Edit the stretch of lines from the one containing "Image resolution: width=471" through the last line, replacing "dialog" with "window" and changing nothing else. Return only those lines, and leave the pictures out.

DATA
[START]
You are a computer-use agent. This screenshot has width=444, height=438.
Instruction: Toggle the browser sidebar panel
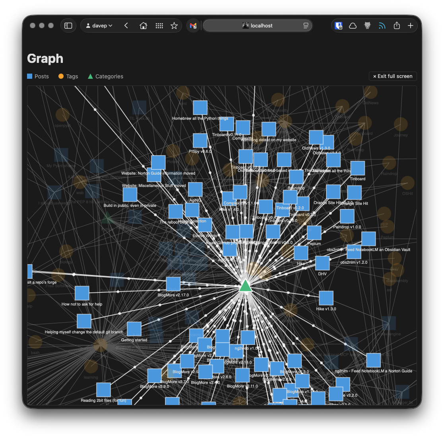pyautogui.click(x=68, y=25)
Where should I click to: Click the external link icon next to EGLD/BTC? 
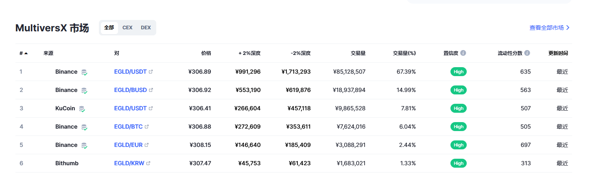pyautogui.click(x=147, y=127)
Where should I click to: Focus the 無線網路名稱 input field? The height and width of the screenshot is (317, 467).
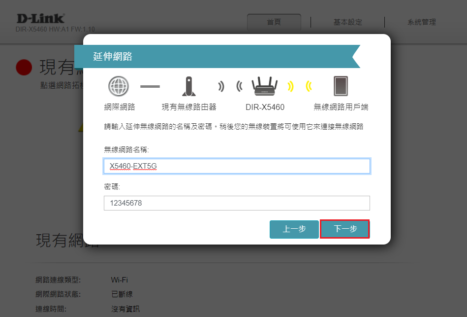pos(237,166)
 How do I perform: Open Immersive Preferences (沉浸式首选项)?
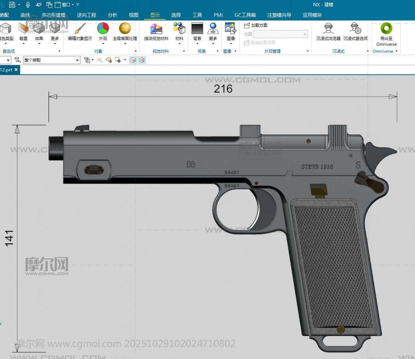(x=355, y=29)
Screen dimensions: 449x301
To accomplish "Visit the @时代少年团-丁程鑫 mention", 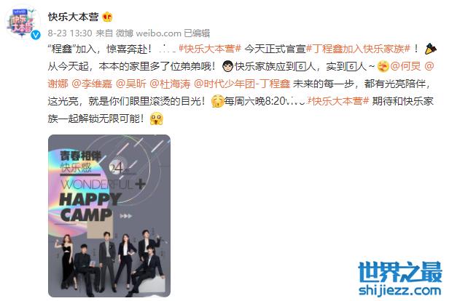I will 242,84.
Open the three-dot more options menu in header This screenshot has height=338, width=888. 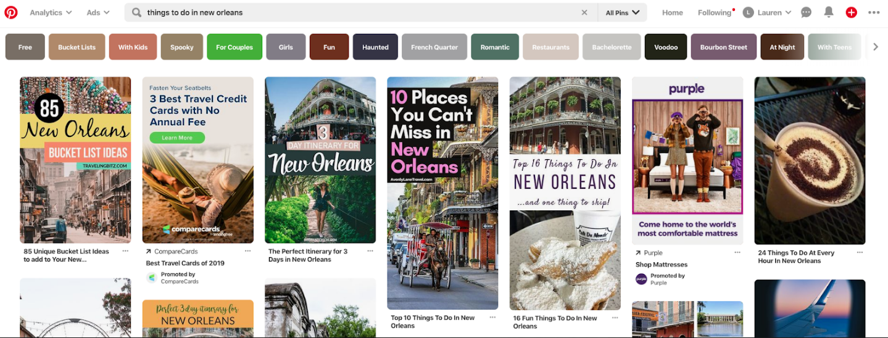[874, 12]
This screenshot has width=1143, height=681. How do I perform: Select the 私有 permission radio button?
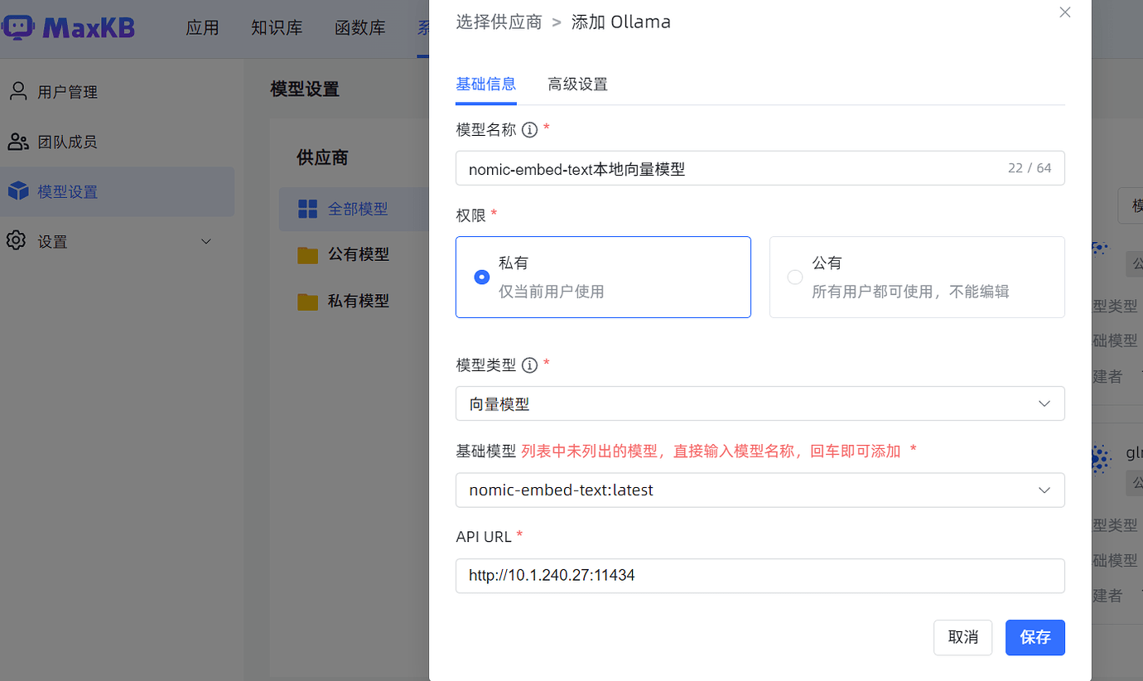(481, 278)
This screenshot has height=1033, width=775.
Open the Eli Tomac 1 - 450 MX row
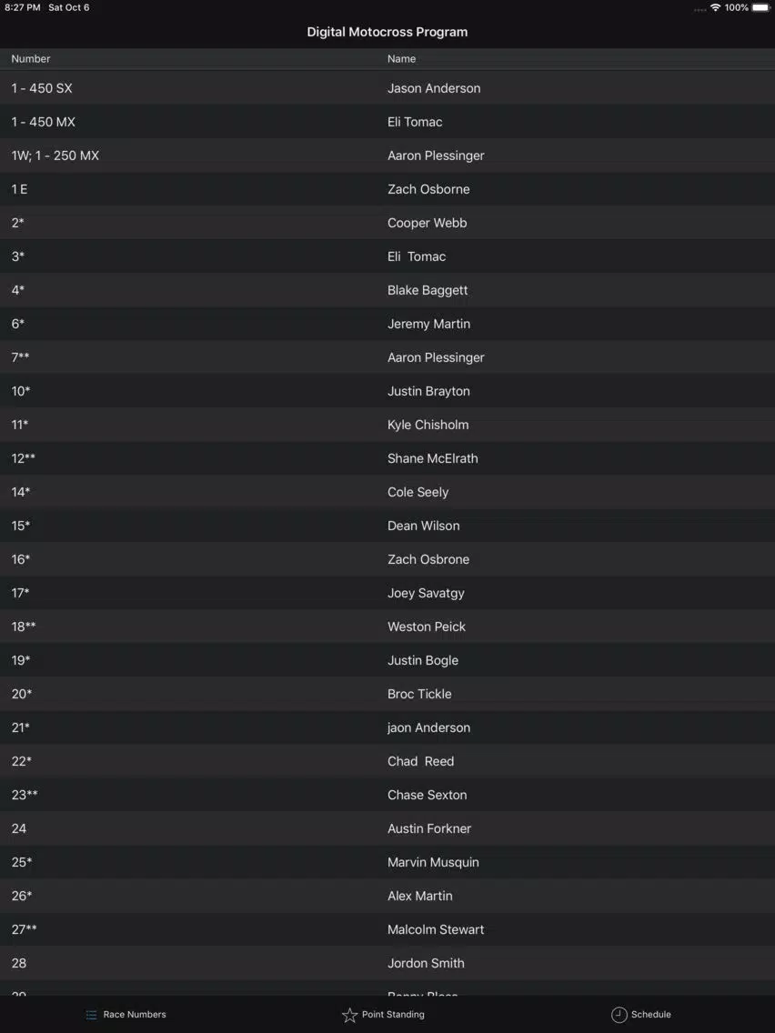coord(388,122)
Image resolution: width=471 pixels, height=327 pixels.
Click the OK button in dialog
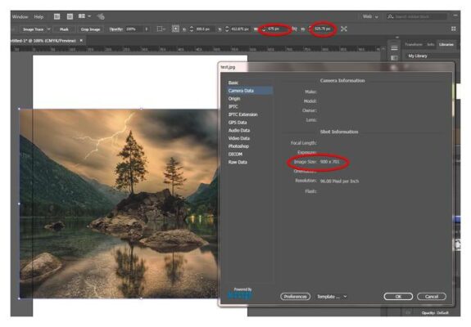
[END]
EXERCISE RESULT
Image resolution: width=471 pixels, height=327 pixels.
Click the OK button in window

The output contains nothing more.